| WHAT TO WORK ON |
Please count every line of the following material that holds "Given" and give the total alone.

| MATERIAL FOR THIS TASK |
....................
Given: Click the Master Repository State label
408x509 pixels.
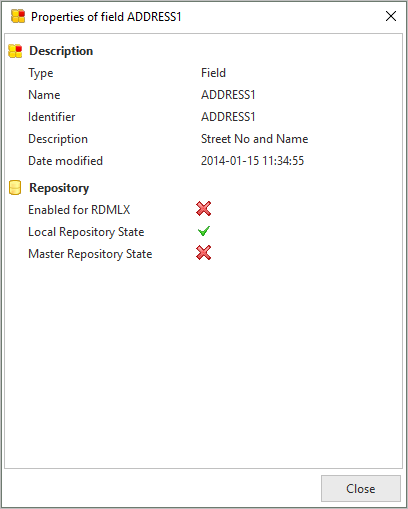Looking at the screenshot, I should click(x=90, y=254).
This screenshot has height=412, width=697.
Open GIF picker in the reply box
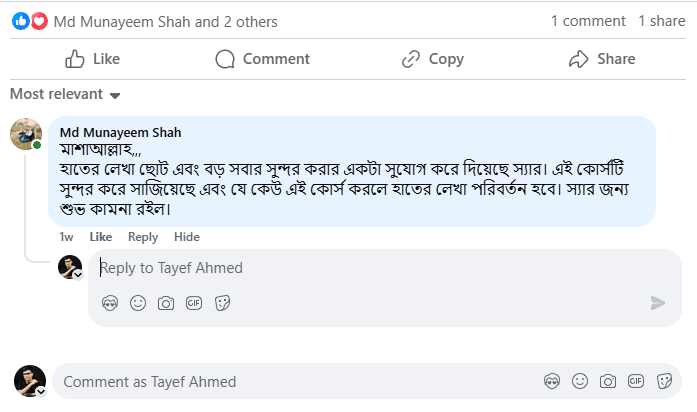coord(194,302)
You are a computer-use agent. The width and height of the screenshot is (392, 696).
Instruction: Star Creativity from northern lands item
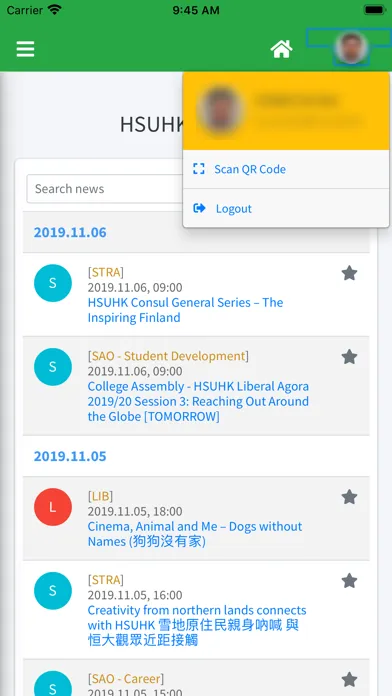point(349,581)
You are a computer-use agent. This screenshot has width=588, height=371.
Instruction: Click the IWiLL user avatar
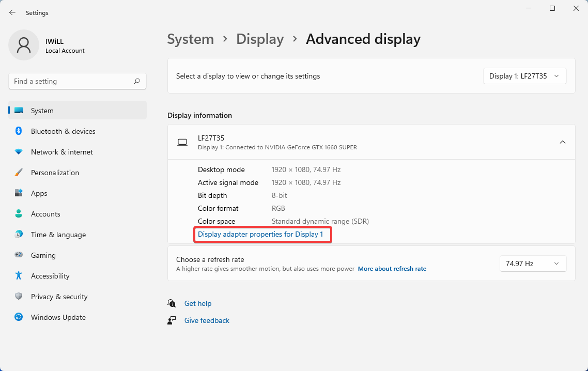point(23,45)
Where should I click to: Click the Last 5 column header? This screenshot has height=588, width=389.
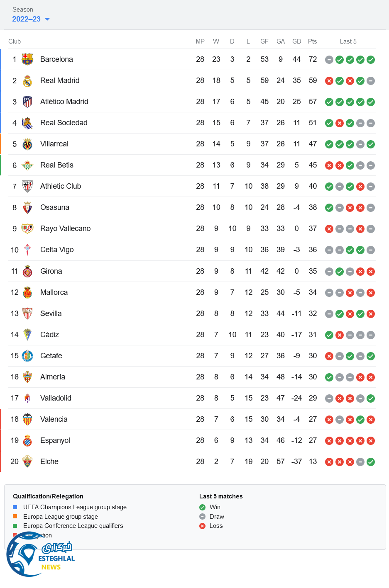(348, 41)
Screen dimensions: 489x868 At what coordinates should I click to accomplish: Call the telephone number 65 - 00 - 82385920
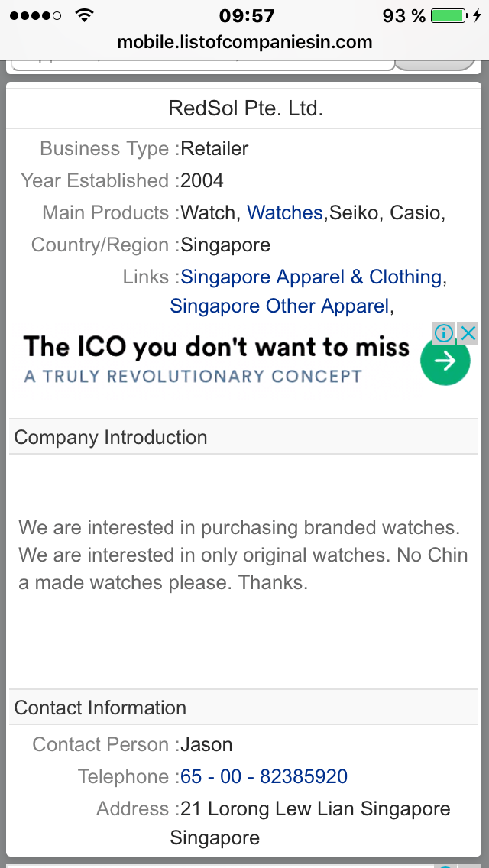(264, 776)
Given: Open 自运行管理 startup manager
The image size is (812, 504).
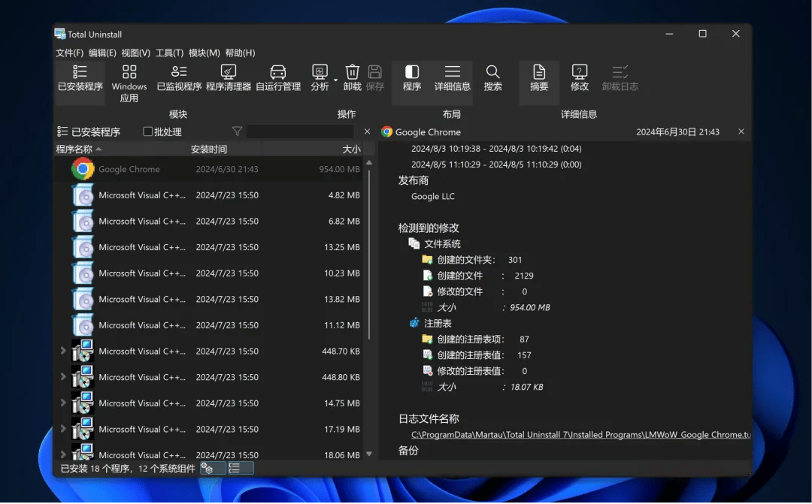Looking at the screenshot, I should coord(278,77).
....................
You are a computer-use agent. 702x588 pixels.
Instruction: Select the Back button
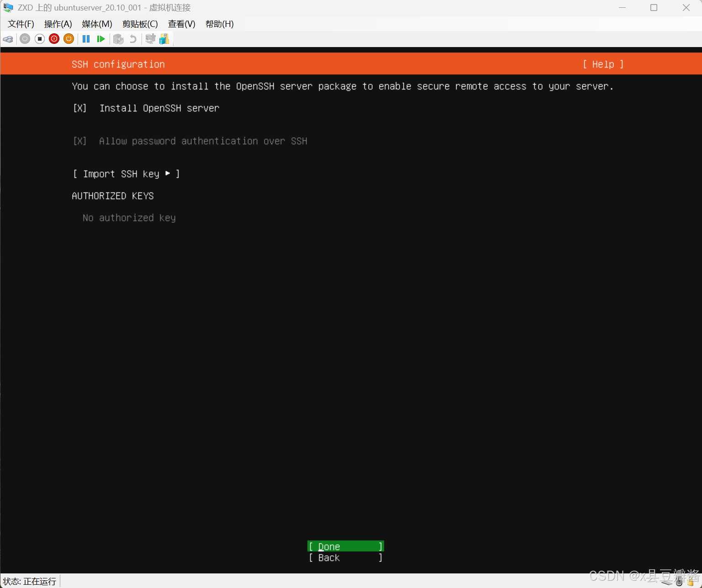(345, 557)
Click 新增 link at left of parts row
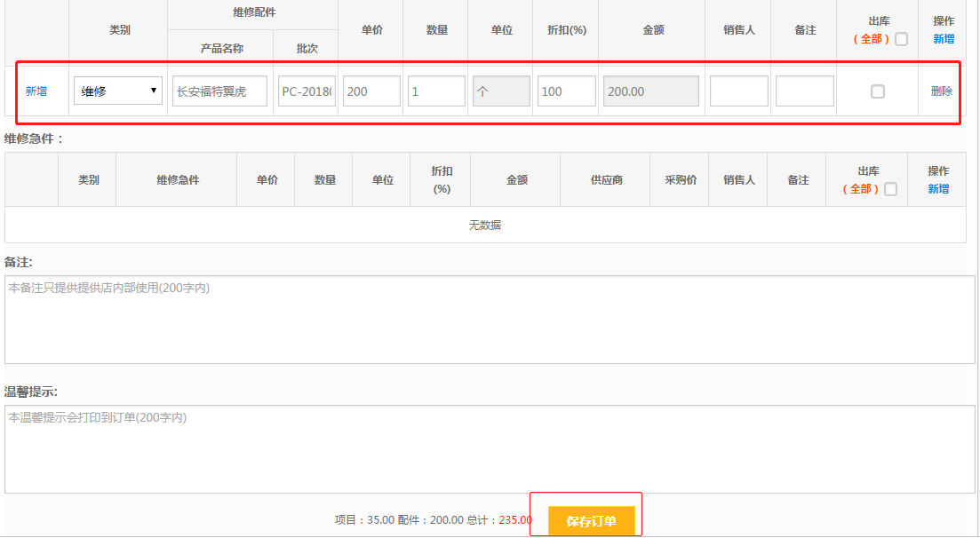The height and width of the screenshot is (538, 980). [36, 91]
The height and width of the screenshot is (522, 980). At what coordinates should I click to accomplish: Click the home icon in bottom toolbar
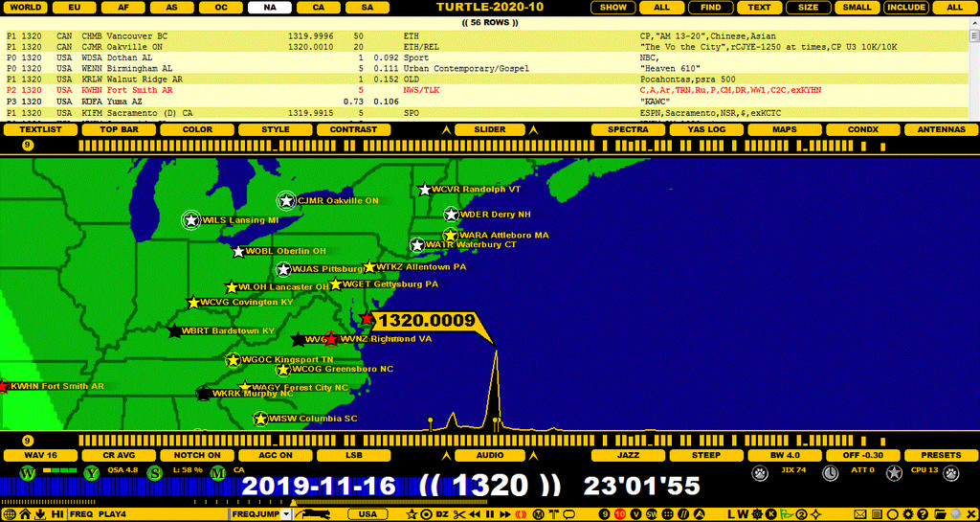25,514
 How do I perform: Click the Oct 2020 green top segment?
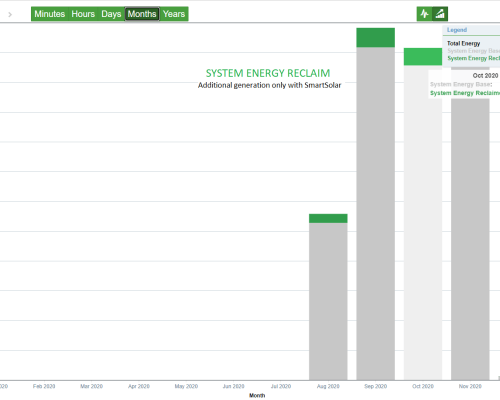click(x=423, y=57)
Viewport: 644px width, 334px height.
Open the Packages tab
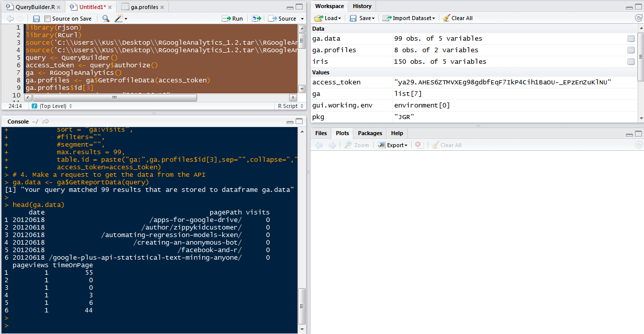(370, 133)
....................
| EXPECTED ANSWER |
2